Bu yıl Rabe Dem’a azadî û serkeftinê ye!’ şiarı ile düzenlenecek Newroz kutlamalarına dair Amed’de okunan ortak deklarasyonda, ‘Alanları halkların kongresine çeviren ve iradesini beyan eden Kürt halkı, bu yılki Newroz’u ‘Abdullah Öcalan’a fiziki özgürlük, Kürt sorununa çözüm’ kampanyasının ateşine dönüştürecektir’ vurgusu yapıldı
Amed’de bulunan Dicle Fırat Kültür Merkezi’nde 2024 Newroz’una dair ortak bir deklarasyon açıklandı. Açıklamaya, Demokratik Toplum Kongresi (DTK) Eşbaşkanı Berdan Öztürk, Demokratik Bölgeler Partisi (DBP) Eş Genel Başkanı Çiğdem Kılıçgün Uçar, Halkların Demokrasi ve Eşitlik Partisi (DEM Parti) Eş Genel Başkanı Tülay Hatimoğulları, TJA, Barış Anneleri, DBP, DEM Parti il Örgütü ve çok sayıda STK temsilcisi katıldı.
Açıklama DTK Eşbaşkanı Berdan Öztürk tarafından Kürtçe okundu.

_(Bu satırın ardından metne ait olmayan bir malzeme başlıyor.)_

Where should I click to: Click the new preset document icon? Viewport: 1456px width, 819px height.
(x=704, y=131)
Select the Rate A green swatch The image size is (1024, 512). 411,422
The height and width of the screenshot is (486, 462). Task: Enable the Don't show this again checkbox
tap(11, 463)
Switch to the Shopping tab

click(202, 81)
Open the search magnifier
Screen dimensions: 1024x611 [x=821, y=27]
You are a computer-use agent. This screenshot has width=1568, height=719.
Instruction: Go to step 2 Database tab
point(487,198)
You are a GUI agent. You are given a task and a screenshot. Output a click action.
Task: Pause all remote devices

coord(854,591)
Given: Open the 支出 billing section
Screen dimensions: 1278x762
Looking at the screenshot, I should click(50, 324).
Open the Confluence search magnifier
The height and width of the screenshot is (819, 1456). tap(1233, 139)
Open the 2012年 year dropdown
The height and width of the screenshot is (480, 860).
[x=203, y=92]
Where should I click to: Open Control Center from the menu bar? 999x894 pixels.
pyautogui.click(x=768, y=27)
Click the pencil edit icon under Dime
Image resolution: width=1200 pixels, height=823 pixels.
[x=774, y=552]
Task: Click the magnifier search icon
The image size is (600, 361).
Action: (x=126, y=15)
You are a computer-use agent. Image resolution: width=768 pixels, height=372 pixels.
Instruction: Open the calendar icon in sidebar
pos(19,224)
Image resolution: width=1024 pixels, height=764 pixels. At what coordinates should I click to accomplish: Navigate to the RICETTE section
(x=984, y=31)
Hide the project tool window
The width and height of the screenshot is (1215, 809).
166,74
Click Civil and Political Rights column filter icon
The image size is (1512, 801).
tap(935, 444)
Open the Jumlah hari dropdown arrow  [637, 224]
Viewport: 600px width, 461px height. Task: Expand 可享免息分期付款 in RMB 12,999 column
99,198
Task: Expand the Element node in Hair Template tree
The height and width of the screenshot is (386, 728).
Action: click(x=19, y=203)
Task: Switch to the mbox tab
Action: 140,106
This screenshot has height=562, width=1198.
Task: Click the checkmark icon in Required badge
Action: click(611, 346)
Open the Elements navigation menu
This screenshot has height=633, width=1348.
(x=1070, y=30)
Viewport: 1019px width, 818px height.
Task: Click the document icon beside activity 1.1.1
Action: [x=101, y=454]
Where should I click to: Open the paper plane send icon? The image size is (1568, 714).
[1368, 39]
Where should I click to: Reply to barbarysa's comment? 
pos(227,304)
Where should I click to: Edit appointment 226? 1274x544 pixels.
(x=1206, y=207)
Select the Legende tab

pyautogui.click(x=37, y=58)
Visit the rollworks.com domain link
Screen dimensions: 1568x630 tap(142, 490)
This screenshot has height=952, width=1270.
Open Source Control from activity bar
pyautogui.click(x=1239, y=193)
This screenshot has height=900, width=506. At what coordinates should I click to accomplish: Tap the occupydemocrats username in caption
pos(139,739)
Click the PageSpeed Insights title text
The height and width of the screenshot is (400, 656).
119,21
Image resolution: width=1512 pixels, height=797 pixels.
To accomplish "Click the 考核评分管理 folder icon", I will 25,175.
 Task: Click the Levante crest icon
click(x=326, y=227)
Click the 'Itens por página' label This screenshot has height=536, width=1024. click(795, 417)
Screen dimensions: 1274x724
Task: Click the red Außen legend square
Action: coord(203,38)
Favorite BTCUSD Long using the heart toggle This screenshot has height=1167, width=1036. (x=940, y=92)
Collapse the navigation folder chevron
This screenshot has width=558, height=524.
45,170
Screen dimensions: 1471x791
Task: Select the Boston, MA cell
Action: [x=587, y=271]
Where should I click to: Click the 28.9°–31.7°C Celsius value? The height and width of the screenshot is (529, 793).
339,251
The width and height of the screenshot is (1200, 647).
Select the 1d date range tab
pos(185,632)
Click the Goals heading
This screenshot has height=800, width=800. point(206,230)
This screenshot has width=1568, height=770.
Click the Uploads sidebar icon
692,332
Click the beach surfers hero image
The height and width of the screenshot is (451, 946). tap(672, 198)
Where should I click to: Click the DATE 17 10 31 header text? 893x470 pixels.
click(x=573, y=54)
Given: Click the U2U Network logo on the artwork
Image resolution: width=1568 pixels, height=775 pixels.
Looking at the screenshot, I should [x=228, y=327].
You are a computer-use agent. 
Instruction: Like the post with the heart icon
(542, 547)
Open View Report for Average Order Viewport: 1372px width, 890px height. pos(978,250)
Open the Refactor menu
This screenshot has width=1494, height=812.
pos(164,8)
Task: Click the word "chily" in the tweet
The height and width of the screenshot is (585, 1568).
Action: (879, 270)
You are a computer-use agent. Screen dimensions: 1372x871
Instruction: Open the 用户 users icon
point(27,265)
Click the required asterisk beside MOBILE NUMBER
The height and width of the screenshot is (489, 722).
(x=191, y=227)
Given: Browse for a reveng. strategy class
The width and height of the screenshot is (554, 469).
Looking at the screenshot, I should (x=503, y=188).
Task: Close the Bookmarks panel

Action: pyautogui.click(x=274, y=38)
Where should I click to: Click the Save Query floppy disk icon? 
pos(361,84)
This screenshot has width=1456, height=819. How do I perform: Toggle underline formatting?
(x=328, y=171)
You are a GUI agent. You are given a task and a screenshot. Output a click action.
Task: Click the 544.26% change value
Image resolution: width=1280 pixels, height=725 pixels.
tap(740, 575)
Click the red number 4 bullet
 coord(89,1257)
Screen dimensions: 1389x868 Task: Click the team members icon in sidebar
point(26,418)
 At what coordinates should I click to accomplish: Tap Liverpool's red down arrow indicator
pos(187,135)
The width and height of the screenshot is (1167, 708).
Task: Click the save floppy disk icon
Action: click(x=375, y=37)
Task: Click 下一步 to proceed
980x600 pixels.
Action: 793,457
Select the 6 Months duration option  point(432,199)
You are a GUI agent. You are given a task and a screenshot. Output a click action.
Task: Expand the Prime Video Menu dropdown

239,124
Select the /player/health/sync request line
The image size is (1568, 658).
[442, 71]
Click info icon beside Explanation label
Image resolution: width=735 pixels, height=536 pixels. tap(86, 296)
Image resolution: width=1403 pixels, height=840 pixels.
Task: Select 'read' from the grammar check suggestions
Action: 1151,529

‘Rabe Dem’a azadî û serkeftinê ye!’ (Kalk! Özgürlük ve başarı zamanıdır) şiarıyla açıklanan deklarasyonun tam metni şu şekilde:
“Mezopotamya halkları için baharın başlangıcı, yeniliğin müjdecisi olan Newroz, Kürt halkı şahsında yüz yıllardır süren bir direniş ateşine dönüşmüştür. Kürt halkı, tarihin her anında egemenlere, sömürgecilere, işgalcilere ve soykırımcılara karşı büyük mücadeleler vermiş, bedeller ödemiştir. Kürt Halk Önderi Abdullah Öcalan, “Bizim kavgamız hiçbir ırka, dine, mezhebe veya gruba karşı olmamıştır, olamaz. Bizim kavgamız ezilmişliğe, bilgisizliğe, haksızlığa, geri bırakılmışlığa, her türlü baskı ve ezilmeye karşı olmuştur” sözleriyle Kürt halkının kavgasını tanımlamıştır. Kürt halkının kavgası; dünya halklarının, bütün ezilmişlerin ve zulme uğrayanların kavgasıdır.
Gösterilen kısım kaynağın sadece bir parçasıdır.